Quantitative Models Can Advance Understanding about Illicit Network Resilience

Algorithms can help detect signals of WTN resilience and vulnerability characteristics and predict novel operational dynamics of edges, nodes, and flows. Operations research and game theory can provide insight into the most efficient and effective use of limited interdiction resources, by identifying network nodes and arcs that are vulnerable, and how a WTN may respond to interdiction activities. Together, they offer novel and robust opportunities to prescribe changes to WTN interdiction activities, understand WTN resilience, or optimize targeting of limited resources in a dynamic system (Fig. 2). There are decision-making trade-offs for WTN actors particularly with regard to how they will respond to interdiction activities.

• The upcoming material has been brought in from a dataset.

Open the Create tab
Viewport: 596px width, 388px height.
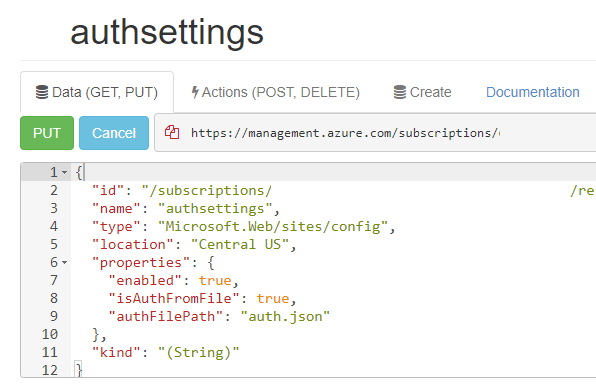[422, 92]
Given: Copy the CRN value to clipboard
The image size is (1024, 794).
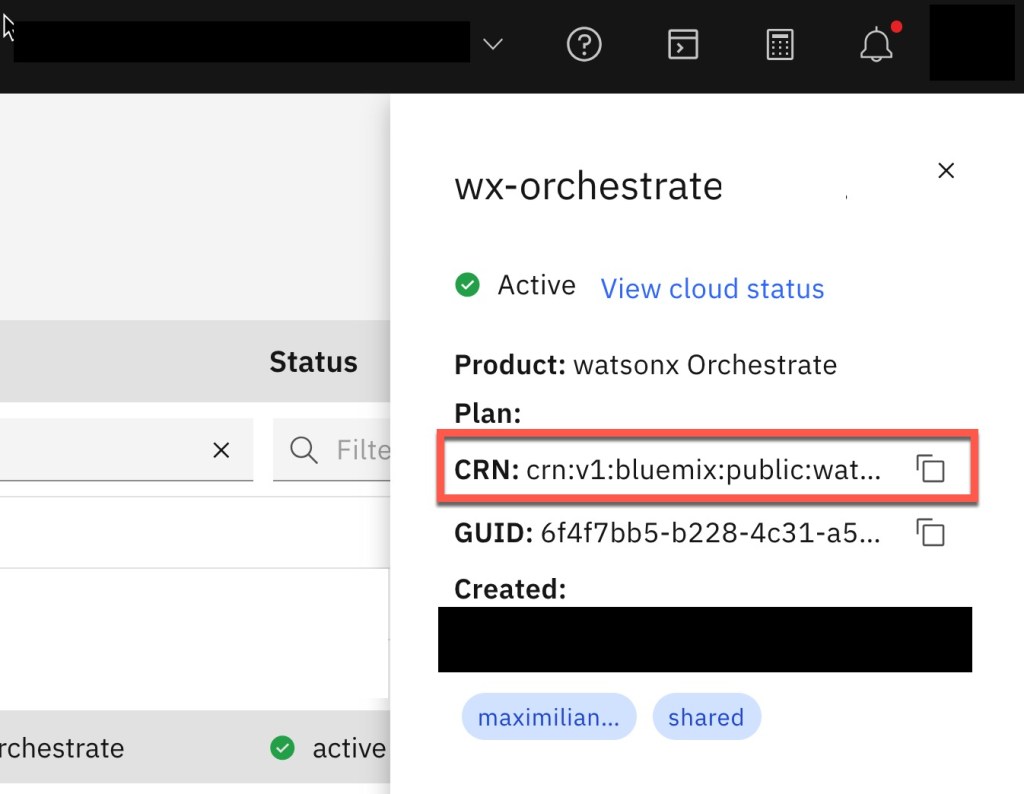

Because the characteristics of wildlife trafficking (e.g., obfuscation, laundering), and the products involved (e.g., tarantulas, tigers), are varied, it is possible that an interdiction that is effective for a specific wildlife product (e.g., nonperishable jaguar teeth being trafficked via postal service and personal luggage during international flights for consumers purchasing necklaces, keychains) may not work for another product (e.g., perishable tiger meat being trafficked to treat nausea or malaria). These conceptual feedbacks are situated within the local context often captured by conservation criminology and supply chain resilience thinking and be quantified through operations research and computational science (Fig. 2).
Fig. 2.
Scientific thinking about WTNs can be advanced by quantitative computer science and operations engineering models that both inform on-the-ground interventions and consider the impacts of interventions on the resilience of the network. Feedbacks are filtered through the local socioenvironmental context.
There is a risk that an interdiction activity targeting a vulnerable node in a WTN may not always be helpful or valuable in terms of impact. Resilience and vulnerability may also be time-and location-dependent as a WTN evolves over time. Competing goals for decision-makers can exist, such as to maximize the “total benefit” (e.g., maximize the number of nodes disrupted) or to minimize the “cumulative regret” (e.g., minimize the amount of illicit wildlife products flowing through the supply chain). Authorities can sometimes be considered defenders (e.g., law enforcement agencies or wildlife conservationists) in the context of modeling WTNs to maximize disruption of harmful activities, increase the traffickers’ cost, reduce their flows, or make them easier to interdict by limiting their options. However, such officials can also be offenders (e.g., smugglers, hunters, and wildlife trade enablers) when corrupted.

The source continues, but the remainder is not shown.